Try some visualizations.
Now that you have created an igraph network object with at least one attribute, you can visualize it. Start with the basic network visualization in igraph.
plot(g)
We can do better.
This looks a little crowded and either the names are too large, or the nodes are too small to accommodate them.
There is also very little to differentiate them for those who are not familiar with the TV series. Besides, the default color leaves something to be desired.
If you wanted you could give each actor a unique color.
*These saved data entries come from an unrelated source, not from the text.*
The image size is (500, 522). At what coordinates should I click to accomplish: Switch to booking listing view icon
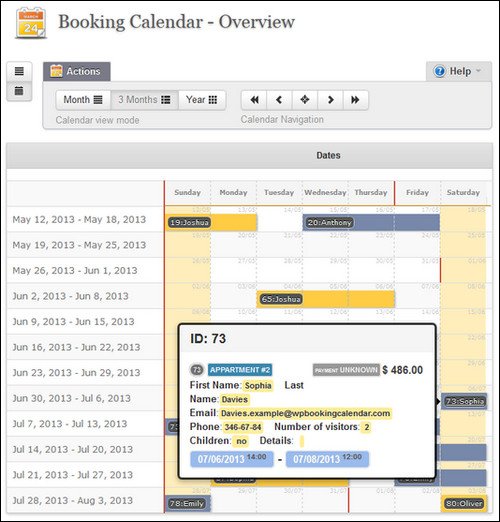[19, 71]
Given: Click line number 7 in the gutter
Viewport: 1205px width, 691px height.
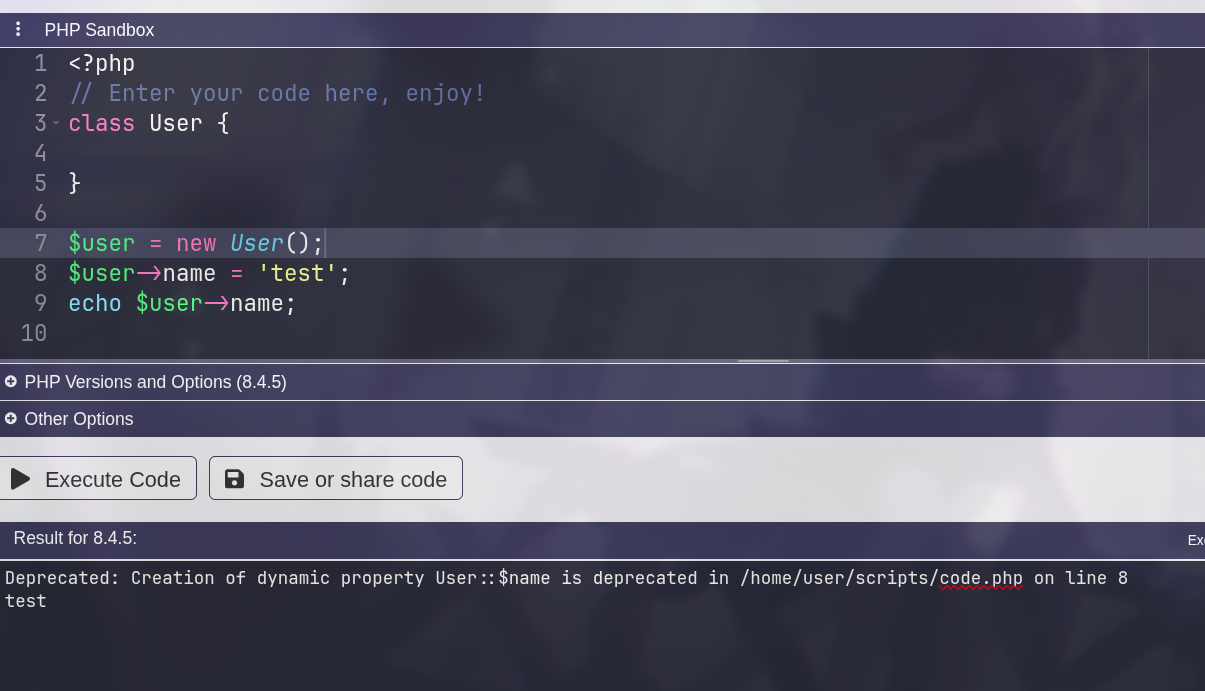Looking at the screenshot, I should pyautogui.click(x=41, y=243).
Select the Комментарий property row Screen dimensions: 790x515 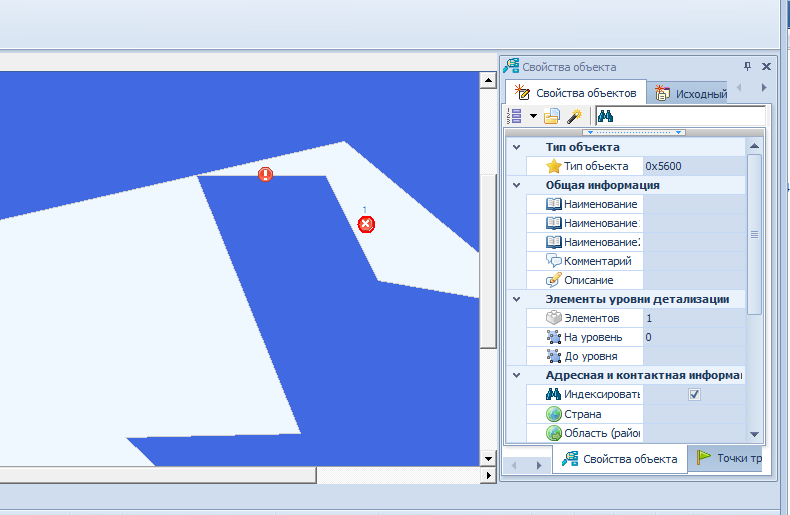click(x=596, y=261)
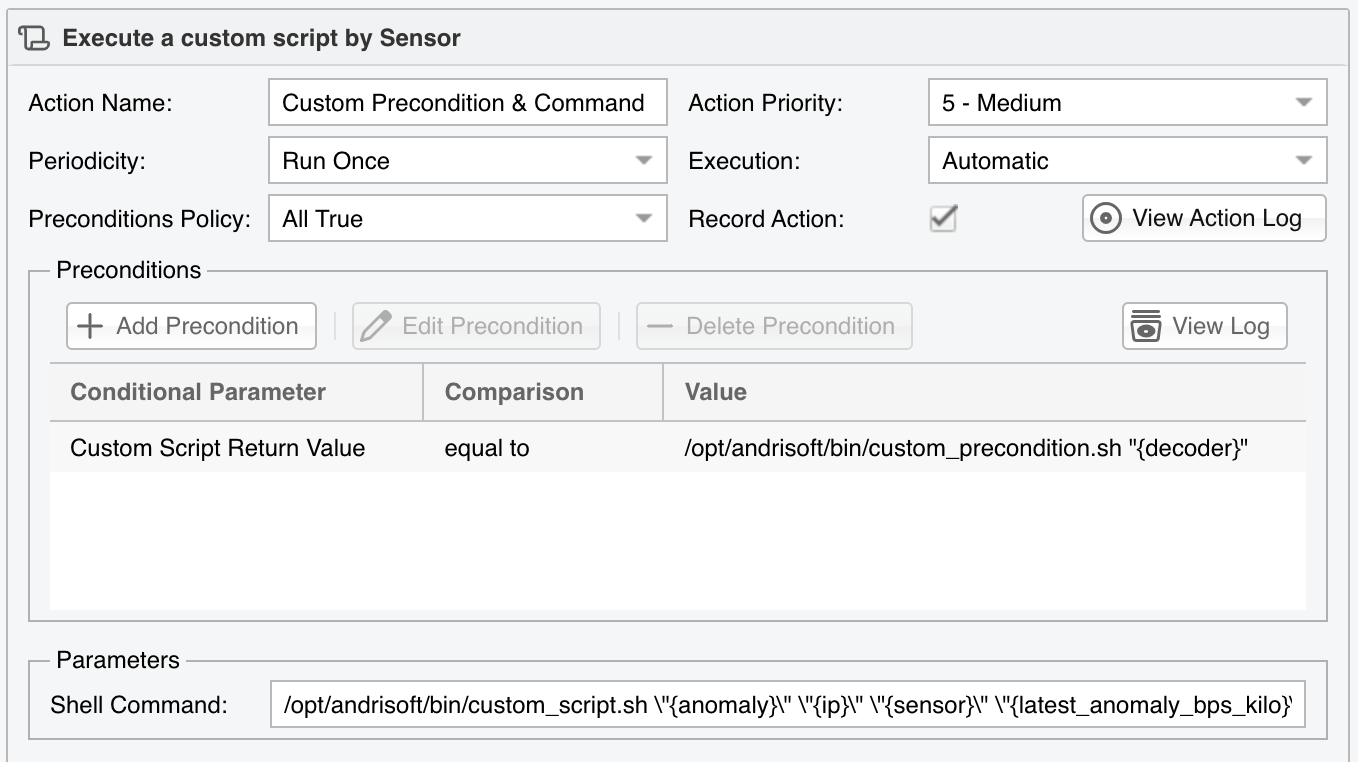Click the plus icon on Add Precondition
Screen dimensions: 1358x762
91,326
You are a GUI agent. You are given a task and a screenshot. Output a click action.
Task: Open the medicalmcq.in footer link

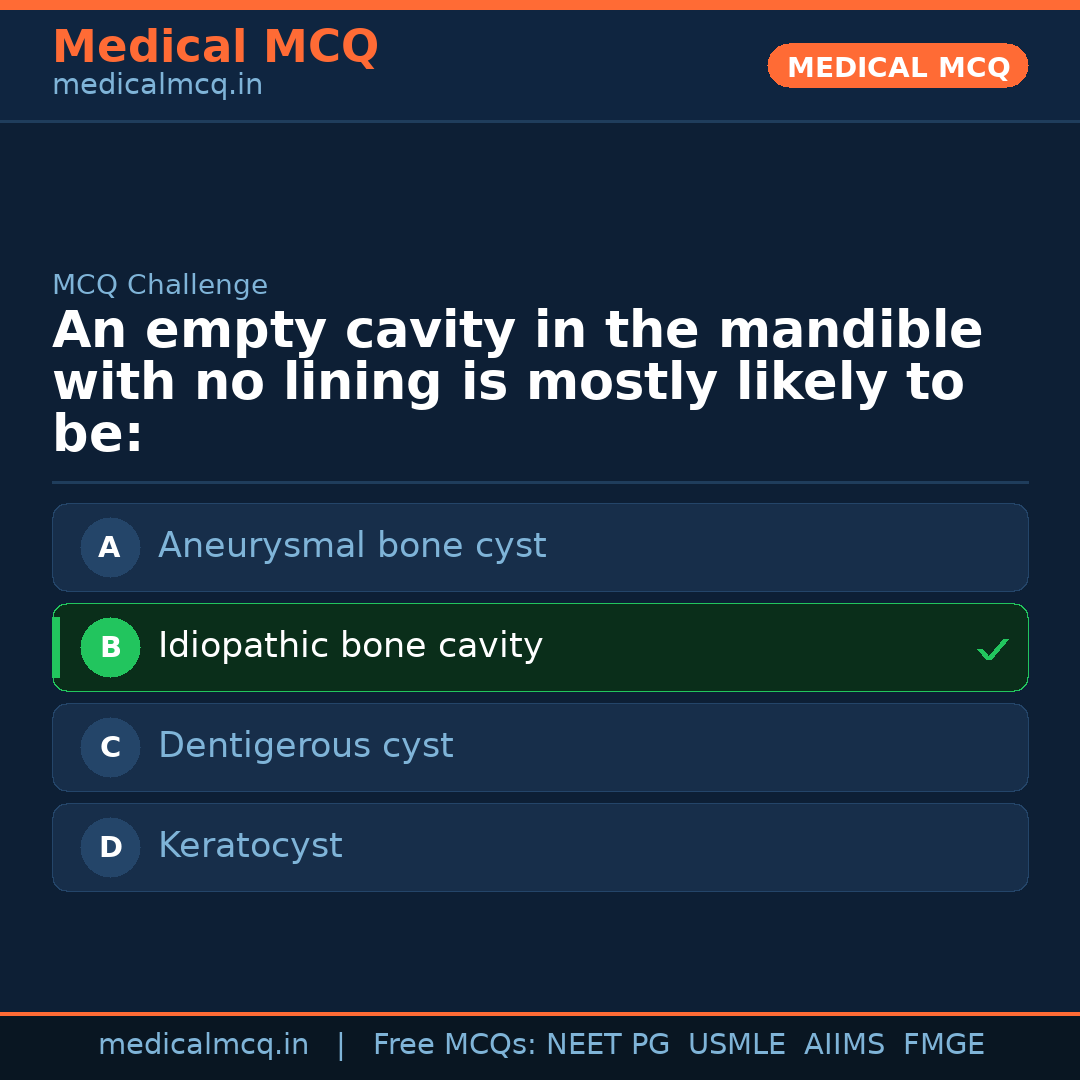coord(203,1044)
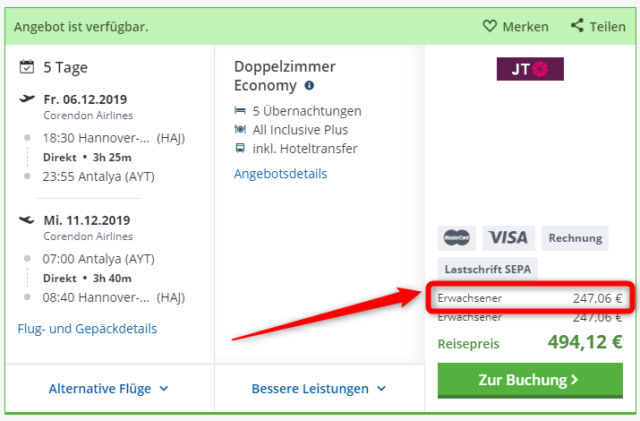This screenshot has height=421, width=640.
Task: Click the outbound flight airplane icon
Action: click(27, 99)
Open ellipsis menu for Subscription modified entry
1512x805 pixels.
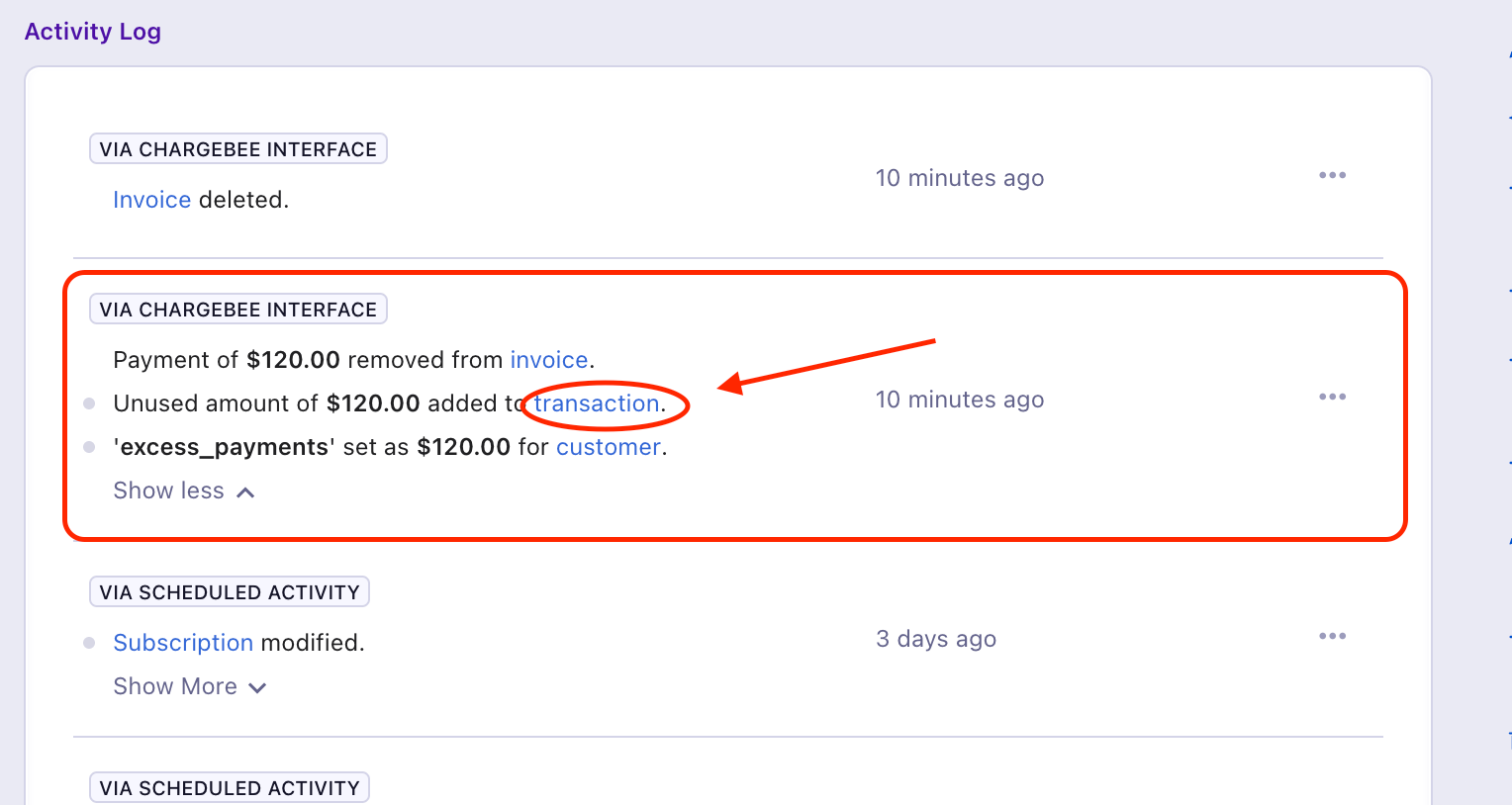tap(1332, 637)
For example, you could base the color of each node on the character names V(g)$color <- V(g)$name, and then use the gsub command to specify who has what color.
For simplicity sake, we’ll just keep the coloration to indicating gender.
V(g)$color <- V(g)$gender # Base the color of vertices on the gender attribute
V(g)$color <- gsub("Female","red",V(g)$color) # Specify each of the colors using 'gsub'
V(g)$color <- gsub("Male","green",V(g)$color)
Now, plot it again to see the difference.
plot(g)
The Labels are still too large.
V(g)$label.cex <- 0.5 # To keep it readable, make the font smaller
Now plot it again, but this time use a graph theoretic layout.
plot.igraph(g,layout=layout.fruchterman.reingold)
That comes out fairly well. But you are free to try some of the many layout options that igraph offers. Fo example, you can try:
plot.igraph(g,layout=layout.kamada.kawai)
plot.igraph(g,layout=layout.circle)
plot.igraph(g,layout=layout.gem)
plot.igraph(g,layout=layout.davidson.harel)
plot.igraph(g,layout=layout.drl)
plot.igraph(g,layout=layout.mds)
plot.igraph(g,layout=layout.spring)
You get the idea. You can use the autocomplete function in RStudio to see some of the many options that you have for layouts in igraph.